= Your assignment =
Could you retype only the lines from the one containing "Where should I click to: Click" through the final line of the entries, both included, skipping any images?

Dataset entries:
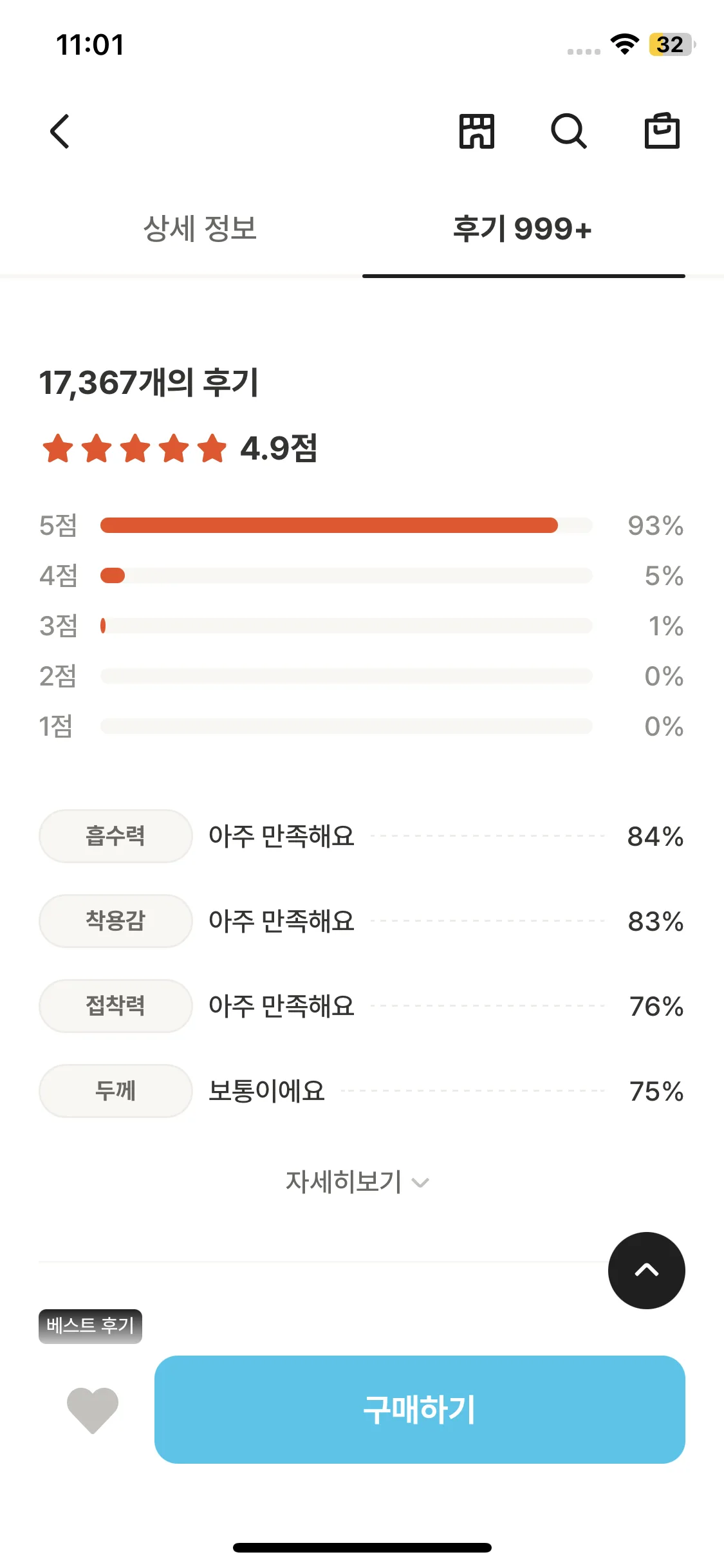Toggle the heart wishlist icon
Image resolution: width=724 pixels, height=1568 pixels.
(93, 1410)
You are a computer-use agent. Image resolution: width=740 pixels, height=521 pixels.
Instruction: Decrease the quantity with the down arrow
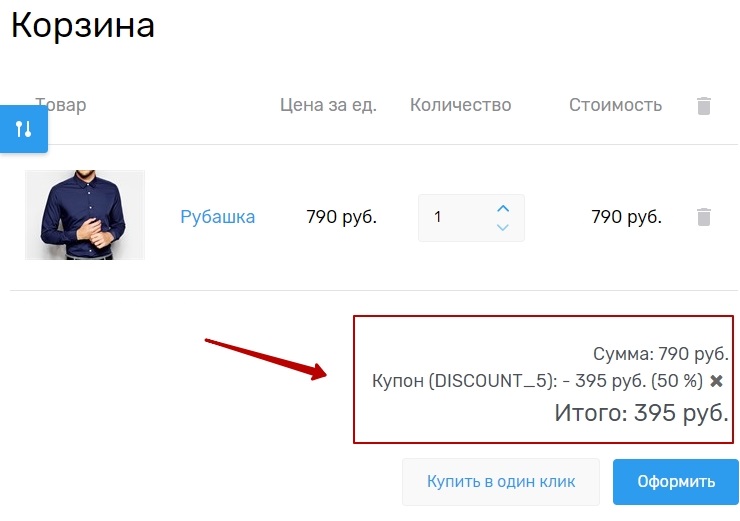click(503, 227)
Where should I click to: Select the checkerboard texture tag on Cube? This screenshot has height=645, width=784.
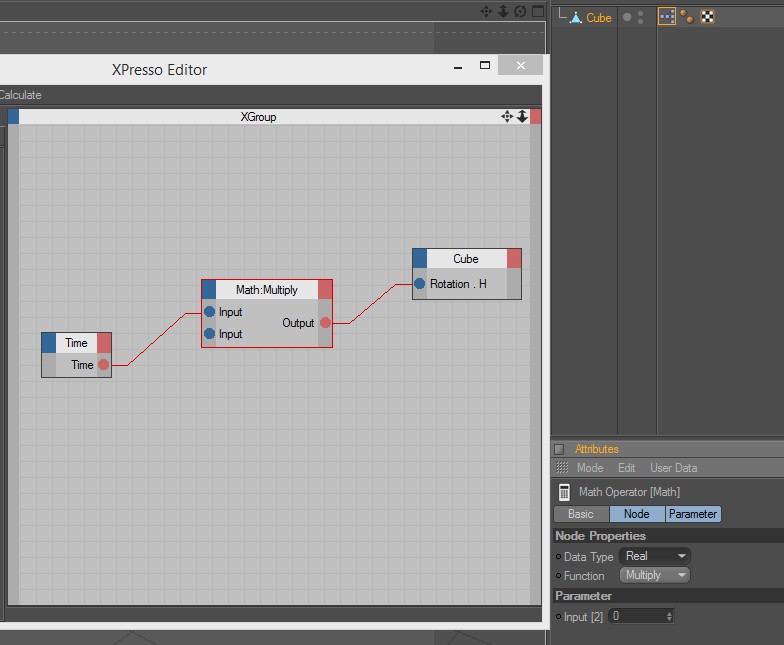pyautogui.click(x=708, y=17)
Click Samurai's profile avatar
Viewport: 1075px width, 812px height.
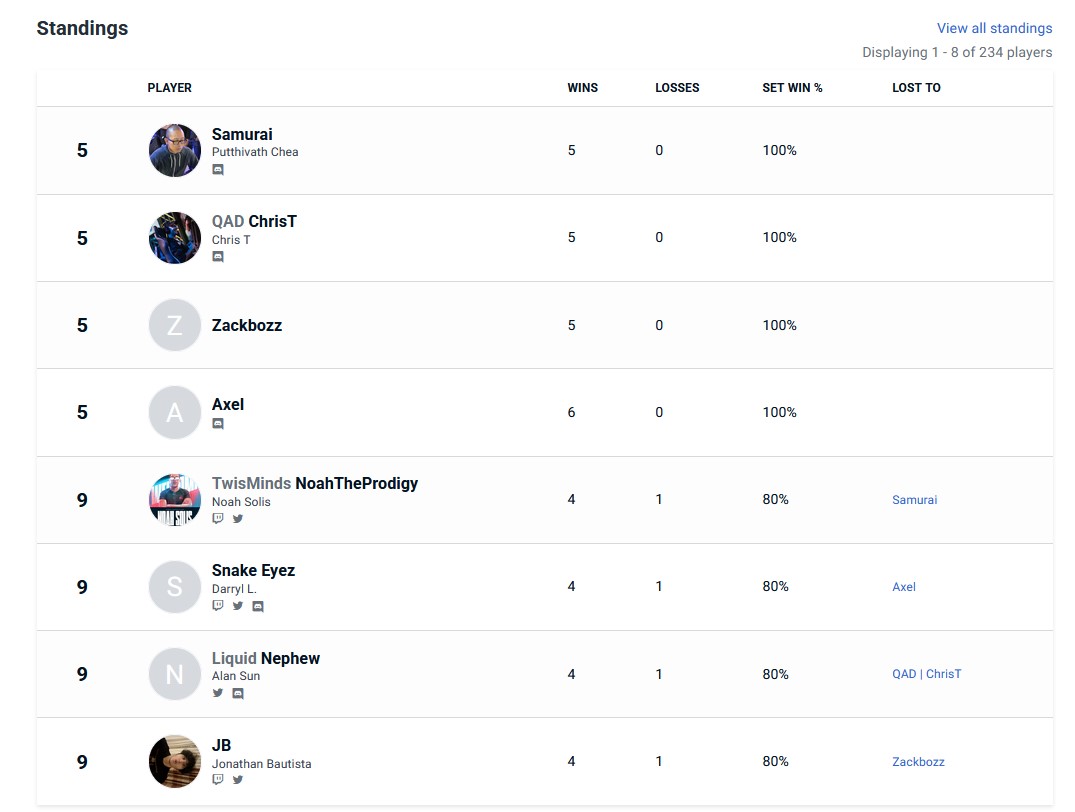pos(175,150)
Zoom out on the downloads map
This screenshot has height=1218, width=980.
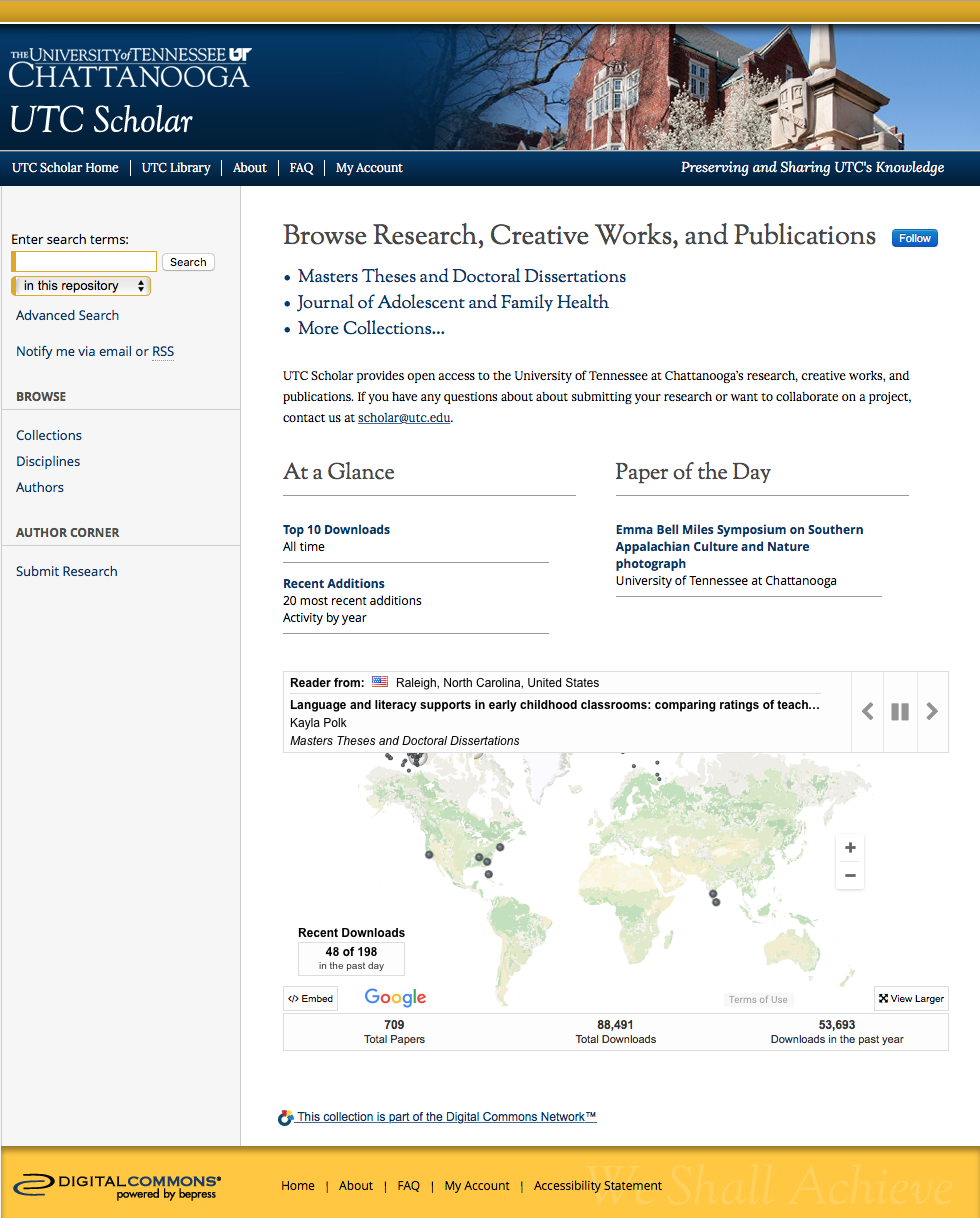[x=849, y=875]
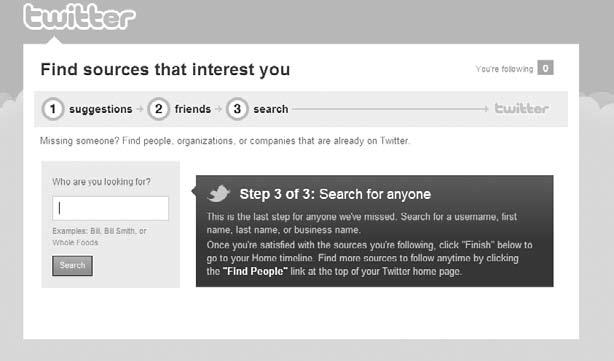The width and height of the screenshot is (614, 361).
Task: Focus the "Who are you looking for?" field
Action: click(110, 208)
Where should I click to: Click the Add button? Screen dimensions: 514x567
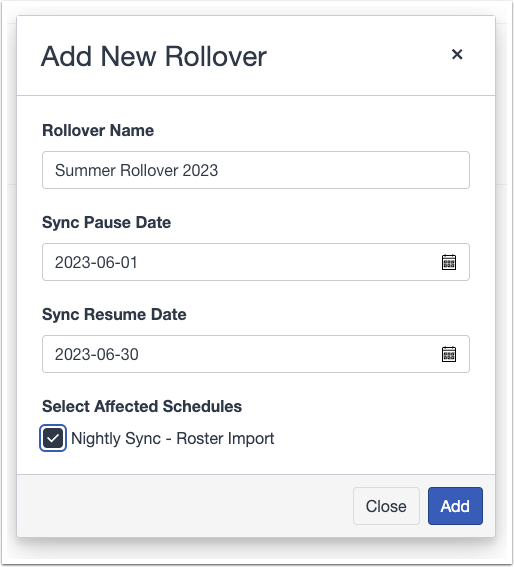(455, 506)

= Final answer =
Where should I click to: Click the Add button? Screen dimensions: 514x567
(455, 506)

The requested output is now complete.